--- TASK REQUIREMENTS ---
An exact copy of the whole listing is required.
# # #
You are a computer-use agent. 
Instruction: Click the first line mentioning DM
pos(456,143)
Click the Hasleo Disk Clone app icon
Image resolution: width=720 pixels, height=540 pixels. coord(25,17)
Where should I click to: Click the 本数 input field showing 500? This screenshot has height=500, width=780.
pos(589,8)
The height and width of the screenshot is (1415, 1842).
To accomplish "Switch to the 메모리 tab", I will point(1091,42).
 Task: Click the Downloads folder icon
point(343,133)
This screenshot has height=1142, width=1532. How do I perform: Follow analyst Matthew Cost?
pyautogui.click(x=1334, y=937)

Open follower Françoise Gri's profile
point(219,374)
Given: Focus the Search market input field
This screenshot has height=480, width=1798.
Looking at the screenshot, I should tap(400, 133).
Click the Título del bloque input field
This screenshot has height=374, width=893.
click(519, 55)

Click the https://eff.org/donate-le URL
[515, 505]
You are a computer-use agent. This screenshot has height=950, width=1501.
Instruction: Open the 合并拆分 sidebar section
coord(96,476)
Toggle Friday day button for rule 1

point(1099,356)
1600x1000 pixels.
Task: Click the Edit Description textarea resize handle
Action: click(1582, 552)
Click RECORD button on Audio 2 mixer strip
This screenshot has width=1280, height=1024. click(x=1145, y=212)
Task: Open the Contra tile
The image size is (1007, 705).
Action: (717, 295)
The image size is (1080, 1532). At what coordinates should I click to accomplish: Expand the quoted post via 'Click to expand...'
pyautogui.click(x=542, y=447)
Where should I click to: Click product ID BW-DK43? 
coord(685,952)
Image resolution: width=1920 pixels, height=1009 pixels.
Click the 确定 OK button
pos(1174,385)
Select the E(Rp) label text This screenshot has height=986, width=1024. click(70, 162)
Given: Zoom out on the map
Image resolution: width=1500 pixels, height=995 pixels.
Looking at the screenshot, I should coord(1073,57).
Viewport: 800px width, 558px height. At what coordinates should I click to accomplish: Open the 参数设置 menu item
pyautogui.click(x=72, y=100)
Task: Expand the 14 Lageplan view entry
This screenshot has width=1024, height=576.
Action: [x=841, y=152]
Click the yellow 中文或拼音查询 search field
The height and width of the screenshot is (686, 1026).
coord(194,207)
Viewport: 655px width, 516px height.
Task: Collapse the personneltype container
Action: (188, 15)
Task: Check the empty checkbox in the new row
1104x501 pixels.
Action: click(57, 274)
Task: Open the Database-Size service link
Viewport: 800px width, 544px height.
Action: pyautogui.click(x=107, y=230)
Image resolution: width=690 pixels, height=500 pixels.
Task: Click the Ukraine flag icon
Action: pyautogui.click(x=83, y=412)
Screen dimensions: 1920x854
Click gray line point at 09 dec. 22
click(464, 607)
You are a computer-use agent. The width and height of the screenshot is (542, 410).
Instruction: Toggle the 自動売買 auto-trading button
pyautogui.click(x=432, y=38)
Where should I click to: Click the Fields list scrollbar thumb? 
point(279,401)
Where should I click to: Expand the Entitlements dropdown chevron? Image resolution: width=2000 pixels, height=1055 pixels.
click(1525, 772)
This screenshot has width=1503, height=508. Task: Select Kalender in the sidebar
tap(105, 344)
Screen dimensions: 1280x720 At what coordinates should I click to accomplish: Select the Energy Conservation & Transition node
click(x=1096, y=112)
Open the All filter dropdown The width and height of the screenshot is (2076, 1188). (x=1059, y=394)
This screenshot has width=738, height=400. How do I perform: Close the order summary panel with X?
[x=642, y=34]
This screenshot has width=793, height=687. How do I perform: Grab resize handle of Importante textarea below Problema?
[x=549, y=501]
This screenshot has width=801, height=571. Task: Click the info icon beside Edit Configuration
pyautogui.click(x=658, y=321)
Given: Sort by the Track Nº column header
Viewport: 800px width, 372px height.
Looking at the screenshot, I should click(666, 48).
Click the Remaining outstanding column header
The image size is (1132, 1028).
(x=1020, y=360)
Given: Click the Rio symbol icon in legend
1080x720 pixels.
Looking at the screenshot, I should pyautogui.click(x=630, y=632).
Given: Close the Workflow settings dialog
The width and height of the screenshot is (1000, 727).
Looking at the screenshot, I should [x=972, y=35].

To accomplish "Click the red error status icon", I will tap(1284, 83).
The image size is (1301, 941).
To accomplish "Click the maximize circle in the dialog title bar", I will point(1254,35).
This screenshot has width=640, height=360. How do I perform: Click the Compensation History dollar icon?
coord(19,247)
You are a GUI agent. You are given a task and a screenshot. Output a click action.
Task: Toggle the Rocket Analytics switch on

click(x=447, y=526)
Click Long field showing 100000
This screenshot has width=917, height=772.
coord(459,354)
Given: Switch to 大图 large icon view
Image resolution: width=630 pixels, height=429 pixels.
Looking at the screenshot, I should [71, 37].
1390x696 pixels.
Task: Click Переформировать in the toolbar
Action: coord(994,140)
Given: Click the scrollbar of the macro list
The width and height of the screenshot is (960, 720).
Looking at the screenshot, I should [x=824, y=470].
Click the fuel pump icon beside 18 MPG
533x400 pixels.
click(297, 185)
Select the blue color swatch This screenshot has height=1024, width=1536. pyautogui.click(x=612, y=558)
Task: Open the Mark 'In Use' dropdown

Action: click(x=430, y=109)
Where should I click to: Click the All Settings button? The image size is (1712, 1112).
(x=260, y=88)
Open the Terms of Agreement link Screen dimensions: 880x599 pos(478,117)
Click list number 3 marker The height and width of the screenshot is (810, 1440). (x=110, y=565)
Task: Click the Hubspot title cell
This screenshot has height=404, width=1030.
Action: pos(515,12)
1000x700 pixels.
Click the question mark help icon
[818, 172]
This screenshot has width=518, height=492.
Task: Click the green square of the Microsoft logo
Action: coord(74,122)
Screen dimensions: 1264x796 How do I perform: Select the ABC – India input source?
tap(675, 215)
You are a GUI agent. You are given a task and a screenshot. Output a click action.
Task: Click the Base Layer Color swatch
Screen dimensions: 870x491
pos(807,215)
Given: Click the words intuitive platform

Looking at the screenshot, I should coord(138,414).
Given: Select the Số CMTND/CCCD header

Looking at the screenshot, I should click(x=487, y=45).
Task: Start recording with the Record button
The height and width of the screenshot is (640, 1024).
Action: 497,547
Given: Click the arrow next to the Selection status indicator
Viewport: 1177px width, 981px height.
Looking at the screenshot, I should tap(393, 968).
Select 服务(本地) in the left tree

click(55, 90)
# # #
--- TASK RESPONSE ---
You are a computer-use agent. 
Instruction: Click the first line mentioning DM
pos(456,143)
Click the Hasleo Disk Clone app icon
Image resolution: width=720 pixels, height=540 pixels. coord(25,17)
Where should I click to: Click the 本数 input field showing 500? This screenshot has height=500, width=780.
pos(589,8)
The height and width of the screenshot is (1415, 1842).
To accomplish "Switch to the 메모리 tab", I will point(1091,42).
 Task: Click the Downloads folder icon
point(343,133)
This screenshot has height=1142, width=1532. How do I perform: Follow analyst Matthew Cost?
pyautogui.click(x=1334, y=937)

Open follower Françoise Gri's profile
point(219,374)
Given: Focus the Search market input field
This screenshot has height=480, width=1798.
Looking at the screenshot, I should tap(400, 133).
Click the Título del bloque input field
This screenshot has height=374, width=893.
click(519, 55)

Click the https://eff.org/donate-le URL
[515, 505]
You are a computer-use agent. This screenshot has height=950, width=1501.
Instruction: Open the 合并拆分 sidebar section
coord(96,476)
Toggle Friday day button for rule 1

point(1099,356)
1600x1000 pixels.
Task: Click the Edit Description textarea resize handle
Action: click(1582, 552)
Click RECORD button on Audio 2 mixer strip
This screenshot has width=1280, height=1024. click(x=1145, y=212)
Task: Open the Contra tile
The image size is (1007, 705).
Action: (717, 295)
The image size is (1080, 1532). At what coordinates should I click to accomplish: Expand the quoted post via 'Click to expand...'
pyautogui.click(x=542, y=447)
Where should I click to: Click product ID BW-DK43? 
coord(685,952)
Image resolution: width=1920 pixels, height=1009 pixels.
Click the 确定 OK button
pos(1174,385)
Select the E(Rp) label text This screenshot has height=986, width=1024. click(70, 162)
Given: Zoom out on the map
Image resolution: width=1500 pixels, height=995 pixels.
Looking at the screenshot, I should coord(1073,57).
Viewport: 800px width, 558px height. At what coordinates should I click to accomplish: Open the 参数设置 menu item
pyautogui.click(x=72, y=100)
Task: Expand the 14 Lageplan view entry
This screenshot has width=1024, height=576.
Action: [x=841, y=152]
Click the yellow 中文或拼音查询 search field
The height and width of the screenshot is (686, 1026).
coord(194,207)
Viewport: 655px width, 516px height.
Task: Collapse the personneltype container
Action: (188, 15)
Task: Check the empty checkbox in the new row
1104x501 pixels.
Action: click(57, 274)
Task: Open the Database-Size service link
Viewport: 800px width, 544px height.
Action: pyautogui.click(x=107, y=230)
Image resolution: width=690 pixels, height=500 pixels.
Task: Click the Ukraine flag icon
Action: pyautogui.click(x=83, y=412)
Screen dimensions: 1920x854
Click gray line point at 09 dec. 22
click(464, 607)
You are a computer-use agent. The width and height of the screenshot is (542, 410).
Instruction: Toggle the 自動売買 auto-trading button
pyautogui.click(x=432, y=38)
Where should I click to: Click the Fields list scrollbar thumb? 
point(279,401)
Where should I click to: Expand the Entitlements dropdown chevron? Image resolution: width=2000 pixels, height=1055 pixels.
click(1525, 772)
This screenshot has width=1503, height=508. Task: Select Kalender in the sidebar
tap(105, 344)
Screen dimensions: 1280x720 At what coordinates should I click to accomplish: Select the Energy Conservation & Transition node
click(x=1096, y=112)
Open the All filter dropdown The width and height of the screenshot is (2076, 1188). (x=1059, y=394)
This screenshot has width=738, height=400. How do I perform: Close the order summary panel with X?
[x=642, y=34]
This screenshot has width=793, height=687. How do I perform: Grab resize handle of Importante textarea below Problema?
[x=549, y=501]
This screenshot has width=801, height=571. Task: Click the info icon beside Edit Configuration
pyautogui.click(x=658, y=321)
Given: Sort by the Track Nº column header
Viewport: 800px width, 372px height.
Looking at the screenshot, I should click(666, 48).
Click the Remaining outstanding column header
The image size is (1132, 1028).
(x=1020, y=360)
Given: Click the Rio symbol icon in legend
1080x720 pixels.
Looking at the screenshot, I should pyautogui.click(x=630, y=632).
Given: Close the Workflow settings dialog
The width and height of the screenshot is (1000, 727).
Looking at the screenshot, I should [x=972, y=35].

To accomplish "Click the red error status icon", I will tap(1284, 83).
The image size is (1301, 941).
To accomplish "Click the maximize circle in the dialog title bar", I will point(1254,35).
This screenshot has width=640, height=360. How do I perform: Click the Compensation History dollar icon?
coord(19,247)
You are a GUI agent. You are given a task and a screenshot. Output a click action.
Task: Toggle the Rocket Analytics switch on

click(x=447, y=526)
Click Long field showing 100000
This screenshot has width=917, height=772.
coord(459,354)
Given: Switch to 大图 large icon view
Image resolution: width=630 pixels, height=429 pixels.
Looking at the screenshot, I should [71, 37].
1390x696 pixels.
Task: Click Переформировать in the toolbar
Action: coord(994,140)
Given: Click the scrollbar of the macro list
The width and height of the screenshot is (960, 720).
Looking at the screenshot, I should [x=824, y=470].
Click the fuel pump icon beside 18 MPG
533x400 pixels.
click(297, 185)
Select the blue color swatch This screenshot has height=1024, width=1536. pyautogui.click(x=612, y=558)
Task: Open the Mark 'In Use' dropdown

Action: click(x=430, y=109)
Where should I click to: Click the All Settings button? The image size is (1712, 1112).
(x=260, y=88)
Open the Terms of Agreement link Screen dimensions: 880x599 pos(478,117)
Click list number 3 marker The height and width of the screenshot is (810, 1440). (x=110, y=565)
Task: Click the Hubspot title cell
This screenshot has height=404, width=1030.
Action: pos(515,12)
1000x700 pixels.
Click the question mark help icon
[818, 172]
This screenshot has width=518, height=492.
Task: Click the green square of the Microsoft logo
Action: coord(74,122)
Screen dimensions: 1264x796 How do I perform: Select the ABC – India input source?
tap(675, 215)
You are a GUI agent. You are given a task and a screenshot. Output a click action.
Task: Click the Base Layer Color swatch
Screen dimensions: 870x491
pos(807,215)
Given: Click the words intuitive platform

Looking at the screenshot, I should coord(138,414).
Given: Select the Số CMTND/CCCD header

Looking at the screenshot, I should click(x=487, y=45).
Task: Start recording with the Record button
The height and width of the screenshot is (640, 1024).
Action: 497,547
Given: Click the arrow next to the Selection status indicator
Viewport: 1177px width, 981px height.
Looking at the screenshot, I should tap(393, 968).
Select 服务(本地) in the left tree

click(55, 90)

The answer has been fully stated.